Одиночные выстрелы переживших первые два залпа испанцев заглушил третий рык артиллерии «О’Хиггинса». Эхо его ещё не затихло в бухте, как Кокрейн воскликнул:
— Вперёд! Вперёд!
И они рванулись вперёд, горя жаждой мести за своё несостоявшееся поражение, по окровавленным ступеням в чёрных подпалинах от ядер. Шарп мчался со всеми, слыша где-то наверху клацанье стали о сталь и стоны. Верхняя площадка лестницы являла собой жуткое зрелище: каменные обломки, обильно спрыснутые кровью и усыпанные кусками обугленной плоти. Сбоку от арки мучительно умирал испанский мальчишка-барабанщик. Ему было не больше десяти. Дым, смешанный с пылью, запорашивал глаза. Вражеский солдат с физиономией, похожей на багровую маску, напал на Шарпа справа. Рефлекторно отшагнув назад, стрелок уклонился от штыка и подставил противнику подножку, ударив падающего сверху саблей. Чужой клинок казался лёгким, неспособным нанести серьёзную рану. Подоспевший Харпер добил испанца штыком.

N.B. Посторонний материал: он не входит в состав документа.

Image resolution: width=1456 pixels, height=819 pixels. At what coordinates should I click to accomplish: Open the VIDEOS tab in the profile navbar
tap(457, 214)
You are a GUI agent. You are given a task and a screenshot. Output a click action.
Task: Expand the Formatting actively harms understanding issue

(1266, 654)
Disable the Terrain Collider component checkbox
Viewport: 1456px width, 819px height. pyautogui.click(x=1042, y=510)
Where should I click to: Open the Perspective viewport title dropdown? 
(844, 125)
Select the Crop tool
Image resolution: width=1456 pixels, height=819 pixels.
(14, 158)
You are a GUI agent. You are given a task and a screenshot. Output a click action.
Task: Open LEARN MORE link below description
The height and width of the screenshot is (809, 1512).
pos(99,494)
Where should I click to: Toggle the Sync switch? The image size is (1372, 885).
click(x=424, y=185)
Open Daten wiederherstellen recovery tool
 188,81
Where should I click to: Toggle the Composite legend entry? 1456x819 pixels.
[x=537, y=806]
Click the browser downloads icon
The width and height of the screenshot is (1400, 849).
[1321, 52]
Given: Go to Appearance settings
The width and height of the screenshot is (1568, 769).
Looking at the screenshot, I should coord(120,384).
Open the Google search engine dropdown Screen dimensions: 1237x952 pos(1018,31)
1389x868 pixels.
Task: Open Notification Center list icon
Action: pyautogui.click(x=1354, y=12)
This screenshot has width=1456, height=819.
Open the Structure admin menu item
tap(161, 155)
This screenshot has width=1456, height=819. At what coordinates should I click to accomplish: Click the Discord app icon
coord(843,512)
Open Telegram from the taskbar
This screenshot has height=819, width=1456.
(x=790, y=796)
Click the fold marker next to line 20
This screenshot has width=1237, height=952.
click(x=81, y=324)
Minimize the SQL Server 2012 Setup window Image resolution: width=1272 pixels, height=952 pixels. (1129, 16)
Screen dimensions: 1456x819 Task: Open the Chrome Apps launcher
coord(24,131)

Близкий залп заставил друзей вздрогнуть, но это повстанцы палили вслед удирающим врагом.
— Сюда! — крикнул Миллер. Его уцелевший барабанщик бодро отбивал ритм, а флейтисты наигрывали фантазию, в которой только искушённое ухо могло угадать «Сердцевину дуба».
Бойцы Кокрейна направились влево, к прорубленному туннелю, ведущему на плац. Шарп и Харпер выбрали иной путь. Они нырнули в полуоткрытую дверь, перешагнули обгорелый труп и оказались в зале, где не так давно над ними глумился Батиста. Пыль клубилась в косо падающих лучах взошедшего светила. Живых здесь не было. Перебираясь через опрокинутую лавку, Шарп едва не наступил на испанского офицера без головы. Стену напротив окон испещряли кратеры от ядер с «О’Хиггинса». Сами снаряды валялись на полу, вместе с погнутой люстрой, сорванной с цепей. Одно из ядер, очевидно, и оторвало череп офицеру: серую однородность пыли на полу нарушал яркий след кровавого фонтана. Сбежавшие солдаты оставили после себя у окон, сквозь которые вели огонь по мятежникам, обрывки патронных картузов и патроны.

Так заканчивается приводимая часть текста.